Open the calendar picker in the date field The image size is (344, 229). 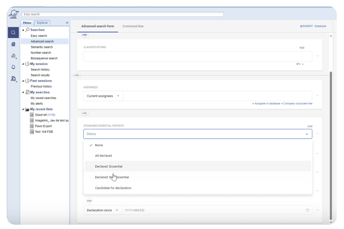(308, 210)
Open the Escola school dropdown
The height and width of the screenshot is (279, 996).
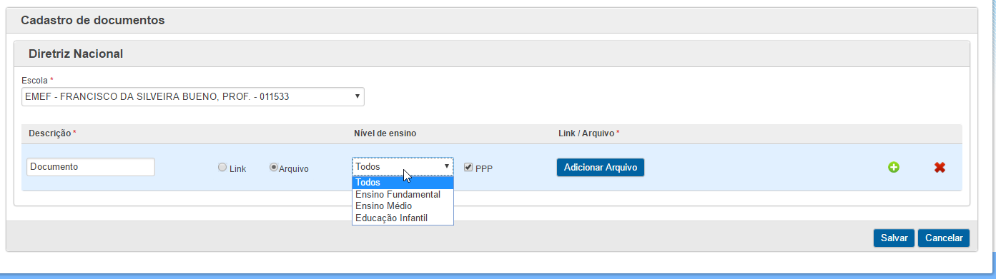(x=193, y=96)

---------------

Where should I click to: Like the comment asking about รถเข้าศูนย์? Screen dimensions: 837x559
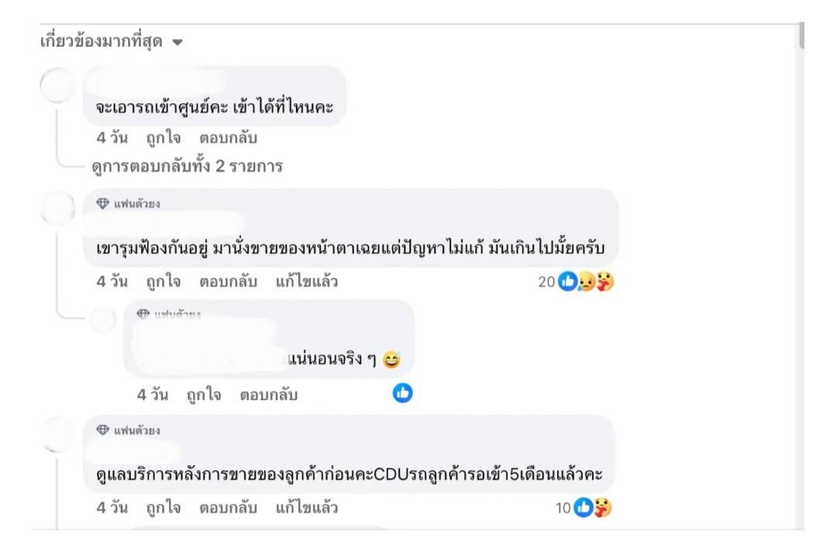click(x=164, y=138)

---------------

- [Task directions]: Repeat the lines from the line with "Where should I" up to and including the line with "click(x=164, y=138)", leaving out the pictures.

- [Output of the task]:
Where should I click to: Like the comment asking about รถเข้าศูนย์? Screen dimensions: 837x559
click(x=164, y=138)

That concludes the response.